Given the way they completely f***ed it last season, there has been understandable reticence to pin one’s hat on Leicester’s qualification, but restraint for that reason should not be jumbled with the circumspection warranted when it comes to other clubs in this madcap race for the top four. Silly season remains in full flow, but Leicester have continued on their level-headed way amid the preposterousness of others.

When Leicester last graced the Champions League, despite an impressive run to the quarter-finals, it felt like a flash in the pan – a one-off chance on the back of their 5,000-1 Premier League triumph, to be followed by a return to mid-table mediocrity. And so it proved with the Foxes finishing 12th, 9th and 9th in the next three seasons, losing many of their world class title-winning players along the way.

Mahrez Leicester

But this more gradual build under Rodgers, with the improvement of the squad through a succession of solid transfer windows, with fewer standout stars, more general quality and outstanding depth that’s been tested and has prevailed this season, provides far more hope of a relationship rather than a dalliance among the Premier League and European elite.

And Champions League qualification – should it come to pass – will have come at the perfect time for Leicester. Despite a clear grounding of the squad and a refreshing lack of ego among the players, there are undoubtedly those – Youri Tielemans and Wilfred Ndidi, for example – who deserve to be playing in Europe’s showcase competition and won’t wait indefinitely for Leicester to get there.

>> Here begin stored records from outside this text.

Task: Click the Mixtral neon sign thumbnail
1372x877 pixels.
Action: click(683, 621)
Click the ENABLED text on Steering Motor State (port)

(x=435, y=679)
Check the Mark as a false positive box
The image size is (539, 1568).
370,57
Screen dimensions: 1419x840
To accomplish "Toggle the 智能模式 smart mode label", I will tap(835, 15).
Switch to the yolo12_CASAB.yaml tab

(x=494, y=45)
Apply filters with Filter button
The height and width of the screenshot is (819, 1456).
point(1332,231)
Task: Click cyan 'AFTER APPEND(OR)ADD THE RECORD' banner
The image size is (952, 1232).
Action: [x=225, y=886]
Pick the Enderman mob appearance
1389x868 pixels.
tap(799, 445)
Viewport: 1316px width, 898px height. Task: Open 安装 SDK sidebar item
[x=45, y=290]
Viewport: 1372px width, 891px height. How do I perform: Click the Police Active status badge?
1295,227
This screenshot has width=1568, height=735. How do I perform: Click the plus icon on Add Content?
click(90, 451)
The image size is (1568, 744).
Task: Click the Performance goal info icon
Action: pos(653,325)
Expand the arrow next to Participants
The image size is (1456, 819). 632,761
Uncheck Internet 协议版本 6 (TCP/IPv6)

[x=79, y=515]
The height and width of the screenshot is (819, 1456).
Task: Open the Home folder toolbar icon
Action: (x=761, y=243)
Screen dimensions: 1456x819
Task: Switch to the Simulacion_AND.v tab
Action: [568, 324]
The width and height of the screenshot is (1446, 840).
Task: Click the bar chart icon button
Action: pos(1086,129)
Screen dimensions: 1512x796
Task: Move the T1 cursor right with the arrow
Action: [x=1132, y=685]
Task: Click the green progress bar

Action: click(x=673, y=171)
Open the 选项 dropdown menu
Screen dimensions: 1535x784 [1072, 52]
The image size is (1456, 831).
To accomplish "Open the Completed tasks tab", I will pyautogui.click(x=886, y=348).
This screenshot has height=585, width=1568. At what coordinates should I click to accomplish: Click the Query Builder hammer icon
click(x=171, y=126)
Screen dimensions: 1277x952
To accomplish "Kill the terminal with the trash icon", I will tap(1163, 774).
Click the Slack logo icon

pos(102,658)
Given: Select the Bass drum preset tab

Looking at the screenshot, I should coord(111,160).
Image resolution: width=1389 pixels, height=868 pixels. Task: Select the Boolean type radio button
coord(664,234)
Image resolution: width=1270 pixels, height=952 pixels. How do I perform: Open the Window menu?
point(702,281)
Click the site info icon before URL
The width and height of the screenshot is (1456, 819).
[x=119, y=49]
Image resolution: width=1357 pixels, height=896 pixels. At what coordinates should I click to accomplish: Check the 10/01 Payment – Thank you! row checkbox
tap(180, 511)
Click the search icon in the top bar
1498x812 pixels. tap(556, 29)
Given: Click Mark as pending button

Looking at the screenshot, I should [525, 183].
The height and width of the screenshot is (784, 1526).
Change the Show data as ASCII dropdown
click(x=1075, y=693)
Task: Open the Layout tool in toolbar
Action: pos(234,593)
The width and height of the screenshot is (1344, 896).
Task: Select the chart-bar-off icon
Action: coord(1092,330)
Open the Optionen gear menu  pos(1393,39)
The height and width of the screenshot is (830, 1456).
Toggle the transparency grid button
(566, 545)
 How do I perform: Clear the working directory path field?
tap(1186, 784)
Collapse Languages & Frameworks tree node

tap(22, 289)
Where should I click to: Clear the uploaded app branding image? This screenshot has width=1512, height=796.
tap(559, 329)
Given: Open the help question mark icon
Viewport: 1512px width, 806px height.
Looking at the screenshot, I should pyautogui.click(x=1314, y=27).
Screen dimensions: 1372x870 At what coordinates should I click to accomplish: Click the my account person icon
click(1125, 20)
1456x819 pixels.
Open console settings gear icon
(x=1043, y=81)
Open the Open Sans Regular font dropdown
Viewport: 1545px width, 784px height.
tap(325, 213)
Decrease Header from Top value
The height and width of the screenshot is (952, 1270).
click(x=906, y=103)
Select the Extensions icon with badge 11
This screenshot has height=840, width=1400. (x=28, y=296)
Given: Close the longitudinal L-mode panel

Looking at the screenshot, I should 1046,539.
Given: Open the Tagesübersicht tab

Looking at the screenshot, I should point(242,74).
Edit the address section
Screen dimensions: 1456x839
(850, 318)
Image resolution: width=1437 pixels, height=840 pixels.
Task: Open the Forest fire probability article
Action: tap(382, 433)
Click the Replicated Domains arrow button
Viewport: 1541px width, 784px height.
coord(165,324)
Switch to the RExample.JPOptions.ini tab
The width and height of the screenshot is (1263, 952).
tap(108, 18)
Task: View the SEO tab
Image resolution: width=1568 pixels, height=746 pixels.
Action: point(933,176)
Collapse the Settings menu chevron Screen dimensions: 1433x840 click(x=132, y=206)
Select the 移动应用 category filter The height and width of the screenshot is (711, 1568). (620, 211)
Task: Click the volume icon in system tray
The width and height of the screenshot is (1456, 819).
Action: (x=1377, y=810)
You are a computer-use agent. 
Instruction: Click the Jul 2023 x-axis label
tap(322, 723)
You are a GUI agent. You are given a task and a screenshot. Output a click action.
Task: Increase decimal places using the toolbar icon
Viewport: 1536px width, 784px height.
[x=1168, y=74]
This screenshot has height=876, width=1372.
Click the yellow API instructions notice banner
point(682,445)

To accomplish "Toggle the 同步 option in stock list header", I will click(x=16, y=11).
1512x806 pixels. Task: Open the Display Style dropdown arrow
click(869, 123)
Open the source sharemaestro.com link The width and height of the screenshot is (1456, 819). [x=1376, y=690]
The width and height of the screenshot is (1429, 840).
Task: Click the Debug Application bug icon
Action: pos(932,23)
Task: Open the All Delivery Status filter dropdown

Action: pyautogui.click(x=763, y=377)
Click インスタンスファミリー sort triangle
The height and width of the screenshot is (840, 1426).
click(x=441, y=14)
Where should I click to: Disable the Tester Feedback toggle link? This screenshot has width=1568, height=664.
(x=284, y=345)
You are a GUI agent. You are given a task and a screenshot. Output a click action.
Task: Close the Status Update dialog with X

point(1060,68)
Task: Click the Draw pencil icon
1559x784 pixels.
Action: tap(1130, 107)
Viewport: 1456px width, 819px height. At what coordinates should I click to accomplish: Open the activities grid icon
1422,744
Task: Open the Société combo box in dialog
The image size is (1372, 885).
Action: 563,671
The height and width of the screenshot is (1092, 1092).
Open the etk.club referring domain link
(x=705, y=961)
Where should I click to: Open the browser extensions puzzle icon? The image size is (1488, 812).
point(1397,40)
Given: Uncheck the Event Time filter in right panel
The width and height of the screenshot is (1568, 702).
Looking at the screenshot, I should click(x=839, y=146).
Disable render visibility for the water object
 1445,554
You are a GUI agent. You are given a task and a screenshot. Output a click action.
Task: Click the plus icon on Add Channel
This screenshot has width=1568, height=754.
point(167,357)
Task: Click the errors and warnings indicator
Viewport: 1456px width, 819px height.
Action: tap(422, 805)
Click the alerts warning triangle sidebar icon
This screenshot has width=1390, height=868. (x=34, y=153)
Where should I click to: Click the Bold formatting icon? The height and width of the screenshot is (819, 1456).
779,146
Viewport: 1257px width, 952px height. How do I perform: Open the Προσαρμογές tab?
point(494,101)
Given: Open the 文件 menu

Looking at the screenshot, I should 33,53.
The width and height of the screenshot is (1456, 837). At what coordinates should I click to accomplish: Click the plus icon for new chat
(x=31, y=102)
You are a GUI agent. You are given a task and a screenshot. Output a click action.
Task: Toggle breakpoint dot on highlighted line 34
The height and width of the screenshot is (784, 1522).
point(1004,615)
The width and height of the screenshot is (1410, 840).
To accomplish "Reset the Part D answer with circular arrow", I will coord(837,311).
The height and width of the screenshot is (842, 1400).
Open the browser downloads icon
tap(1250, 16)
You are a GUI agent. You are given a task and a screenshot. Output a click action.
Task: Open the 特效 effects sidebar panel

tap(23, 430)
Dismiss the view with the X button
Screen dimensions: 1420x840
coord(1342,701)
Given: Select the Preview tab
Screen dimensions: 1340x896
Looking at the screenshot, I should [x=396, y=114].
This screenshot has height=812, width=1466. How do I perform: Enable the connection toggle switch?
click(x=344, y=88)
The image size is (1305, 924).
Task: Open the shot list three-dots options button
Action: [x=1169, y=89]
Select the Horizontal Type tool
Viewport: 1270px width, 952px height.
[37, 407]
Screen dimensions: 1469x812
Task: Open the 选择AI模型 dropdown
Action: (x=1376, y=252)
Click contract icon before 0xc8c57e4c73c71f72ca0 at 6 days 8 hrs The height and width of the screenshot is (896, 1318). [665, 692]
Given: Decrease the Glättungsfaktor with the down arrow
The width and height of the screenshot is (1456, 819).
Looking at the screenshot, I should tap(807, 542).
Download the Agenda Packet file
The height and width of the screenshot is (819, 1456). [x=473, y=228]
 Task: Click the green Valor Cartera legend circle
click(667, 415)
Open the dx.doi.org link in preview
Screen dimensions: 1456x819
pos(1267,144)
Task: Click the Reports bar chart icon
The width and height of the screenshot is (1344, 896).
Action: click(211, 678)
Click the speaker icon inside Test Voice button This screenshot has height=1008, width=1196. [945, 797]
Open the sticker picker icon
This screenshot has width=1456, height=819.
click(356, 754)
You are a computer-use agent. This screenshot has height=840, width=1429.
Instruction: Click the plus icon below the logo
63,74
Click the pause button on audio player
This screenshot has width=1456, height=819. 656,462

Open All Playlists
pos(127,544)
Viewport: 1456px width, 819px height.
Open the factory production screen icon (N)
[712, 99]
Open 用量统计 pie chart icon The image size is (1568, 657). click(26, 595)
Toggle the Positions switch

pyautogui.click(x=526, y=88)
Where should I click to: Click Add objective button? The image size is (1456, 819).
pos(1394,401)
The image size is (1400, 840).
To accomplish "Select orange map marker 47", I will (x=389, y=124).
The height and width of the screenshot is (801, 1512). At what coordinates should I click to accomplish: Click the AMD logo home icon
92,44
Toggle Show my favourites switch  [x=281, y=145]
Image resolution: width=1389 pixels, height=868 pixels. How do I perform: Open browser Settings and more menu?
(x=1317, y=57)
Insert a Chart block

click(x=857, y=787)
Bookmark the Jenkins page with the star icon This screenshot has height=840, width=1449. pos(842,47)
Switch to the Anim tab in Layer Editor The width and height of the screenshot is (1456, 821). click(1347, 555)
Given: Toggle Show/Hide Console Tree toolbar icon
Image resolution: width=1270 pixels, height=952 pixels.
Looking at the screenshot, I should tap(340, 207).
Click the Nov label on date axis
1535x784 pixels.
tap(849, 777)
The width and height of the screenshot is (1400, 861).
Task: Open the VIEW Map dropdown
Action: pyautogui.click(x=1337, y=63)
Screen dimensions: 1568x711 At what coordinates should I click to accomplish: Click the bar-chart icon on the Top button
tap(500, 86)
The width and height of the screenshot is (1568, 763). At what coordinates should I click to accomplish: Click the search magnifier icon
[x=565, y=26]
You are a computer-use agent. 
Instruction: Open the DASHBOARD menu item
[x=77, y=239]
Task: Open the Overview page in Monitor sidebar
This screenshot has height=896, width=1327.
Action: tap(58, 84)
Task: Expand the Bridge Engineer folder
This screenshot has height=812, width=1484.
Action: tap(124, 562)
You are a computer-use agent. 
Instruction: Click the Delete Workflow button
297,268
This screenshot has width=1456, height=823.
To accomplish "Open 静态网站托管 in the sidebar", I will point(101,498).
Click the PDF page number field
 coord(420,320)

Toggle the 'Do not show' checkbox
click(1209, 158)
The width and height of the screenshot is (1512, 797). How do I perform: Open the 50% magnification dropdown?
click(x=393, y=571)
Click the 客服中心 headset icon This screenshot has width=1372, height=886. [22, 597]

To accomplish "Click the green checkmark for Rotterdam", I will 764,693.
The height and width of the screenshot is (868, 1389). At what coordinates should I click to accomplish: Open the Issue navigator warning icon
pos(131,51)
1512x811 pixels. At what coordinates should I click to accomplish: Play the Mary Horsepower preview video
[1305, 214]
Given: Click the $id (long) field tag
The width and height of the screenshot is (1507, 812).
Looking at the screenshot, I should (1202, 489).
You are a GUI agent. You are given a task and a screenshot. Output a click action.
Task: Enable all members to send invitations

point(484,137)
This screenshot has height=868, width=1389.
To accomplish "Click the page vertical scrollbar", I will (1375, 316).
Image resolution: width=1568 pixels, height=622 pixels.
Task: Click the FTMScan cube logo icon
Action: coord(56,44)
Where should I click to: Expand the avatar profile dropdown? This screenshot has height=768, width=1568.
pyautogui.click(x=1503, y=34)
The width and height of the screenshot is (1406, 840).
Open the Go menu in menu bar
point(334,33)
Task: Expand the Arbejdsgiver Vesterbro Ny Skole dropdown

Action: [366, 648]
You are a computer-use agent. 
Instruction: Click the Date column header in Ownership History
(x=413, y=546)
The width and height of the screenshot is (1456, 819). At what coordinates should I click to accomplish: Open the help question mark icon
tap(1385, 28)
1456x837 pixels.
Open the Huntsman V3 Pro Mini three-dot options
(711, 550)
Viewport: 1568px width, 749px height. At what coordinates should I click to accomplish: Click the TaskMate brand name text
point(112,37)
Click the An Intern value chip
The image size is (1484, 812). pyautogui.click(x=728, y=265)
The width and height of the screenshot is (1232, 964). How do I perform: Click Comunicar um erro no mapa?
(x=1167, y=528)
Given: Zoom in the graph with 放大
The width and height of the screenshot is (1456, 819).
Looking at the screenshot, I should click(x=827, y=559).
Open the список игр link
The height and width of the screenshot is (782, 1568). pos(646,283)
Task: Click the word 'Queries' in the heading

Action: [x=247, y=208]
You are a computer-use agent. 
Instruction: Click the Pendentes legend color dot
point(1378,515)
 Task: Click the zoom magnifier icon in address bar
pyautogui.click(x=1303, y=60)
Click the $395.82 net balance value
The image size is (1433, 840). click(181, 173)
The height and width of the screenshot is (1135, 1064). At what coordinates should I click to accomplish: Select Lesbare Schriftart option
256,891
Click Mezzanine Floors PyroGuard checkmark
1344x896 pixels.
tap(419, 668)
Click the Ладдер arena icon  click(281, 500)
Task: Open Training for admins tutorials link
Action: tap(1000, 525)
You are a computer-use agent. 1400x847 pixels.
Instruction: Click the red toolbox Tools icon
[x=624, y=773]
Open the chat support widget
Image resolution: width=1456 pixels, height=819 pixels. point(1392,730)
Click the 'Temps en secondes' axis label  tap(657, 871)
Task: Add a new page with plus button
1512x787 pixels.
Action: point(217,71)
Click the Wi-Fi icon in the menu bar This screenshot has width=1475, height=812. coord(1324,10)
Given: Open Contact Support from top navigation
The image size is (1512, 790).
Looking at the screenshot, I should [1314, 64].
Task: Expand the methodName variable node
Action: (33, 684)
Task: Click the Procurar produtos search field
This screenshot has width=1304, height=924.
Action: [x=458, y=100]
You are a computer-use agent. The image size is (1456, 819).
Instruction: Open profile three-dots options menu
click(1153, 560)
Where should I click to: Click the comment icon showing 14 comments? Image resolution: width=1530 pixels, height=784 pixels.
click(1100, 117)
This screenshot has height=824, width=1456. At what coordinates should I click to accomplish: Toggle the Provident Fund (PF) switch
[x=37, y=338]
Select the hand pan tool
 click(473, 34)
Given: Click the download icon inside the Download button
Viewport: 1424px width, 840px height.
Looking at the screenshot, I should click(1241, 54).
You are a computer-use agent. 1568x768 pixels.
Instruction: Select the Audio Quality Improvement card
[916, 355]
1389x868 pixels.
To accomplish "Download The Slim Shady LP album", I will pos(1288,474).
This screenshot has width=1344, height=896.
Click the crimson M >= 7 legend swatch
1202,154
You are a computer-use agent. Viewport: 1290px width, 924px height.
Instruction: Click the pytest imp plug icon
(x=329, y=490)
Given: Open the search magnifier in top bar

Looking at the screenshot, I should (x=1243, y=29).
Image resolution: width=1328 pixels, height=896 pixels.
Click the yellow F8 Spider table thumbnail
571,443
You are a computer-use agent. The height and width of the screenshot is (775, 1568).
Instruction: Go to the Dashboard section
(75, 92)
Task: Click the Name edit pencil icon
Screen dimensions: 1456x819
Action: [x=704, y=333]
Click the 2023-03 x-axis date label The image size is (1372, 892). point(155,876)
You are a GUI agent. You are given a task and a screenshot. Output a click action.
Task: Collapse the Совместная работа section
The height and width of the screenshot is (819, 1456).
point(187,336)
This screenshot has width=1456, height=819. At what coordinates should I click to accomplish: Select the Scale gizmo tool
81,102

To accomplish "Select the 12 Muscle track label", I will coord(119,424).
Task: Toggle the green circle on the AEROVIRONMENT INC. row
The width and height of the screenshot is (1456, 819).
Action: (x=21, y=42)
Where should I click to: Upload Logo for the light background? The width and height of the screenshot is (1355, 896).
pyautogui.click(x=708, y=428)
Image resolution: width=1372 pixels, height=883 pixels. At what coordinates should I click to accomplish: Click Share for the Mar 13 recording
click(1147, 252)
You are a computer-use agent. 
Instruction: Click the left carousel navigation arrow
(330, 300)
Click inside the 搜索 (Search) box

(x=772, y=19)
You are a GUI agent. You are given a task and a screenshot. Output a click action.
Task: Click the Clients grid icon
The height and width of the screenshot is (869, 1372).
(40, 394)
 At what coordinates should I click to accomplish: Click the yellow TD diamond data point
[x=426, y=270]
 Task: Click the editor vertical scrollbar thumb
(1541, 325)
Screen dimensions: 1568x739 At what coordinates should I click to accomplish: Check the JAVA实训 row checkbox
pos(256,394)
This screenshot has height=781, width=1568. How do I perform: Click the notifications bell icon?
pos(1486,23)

As well as keeping their best players, Champions League football provides the capital and draw to add to the squad from a pool of players Leicester would have struggled to lure to the club otherwise. That, along with a new state-of-the-art training ground and the chance to work under a manager known to not only build a winning team but significantly improve the majority of those he works with, makes Leicester a very attractive proposition to the likes of Keita and whoever else lingers in that category of players just below the ludicrously priced megastars.

A happy side effect of Leicester’s rise is the level to which it will stick in the craws of those still peddling now utterly asinine Big Six proclamations. Oh to be the fly on the wall as a European Super League executive attempts to explain why Arsenal should be getting battered by Bayern Munich and Real Madrid every week over a far better team deemed unworthy of such an opportunity. 

But those elitists can do nothing to prevent Leicester’s rise in the Premier League and their imminent Champions League qualification. And this is no raid, no foray or incursion like their previous romp in the competition. This time, Leicester are not going away.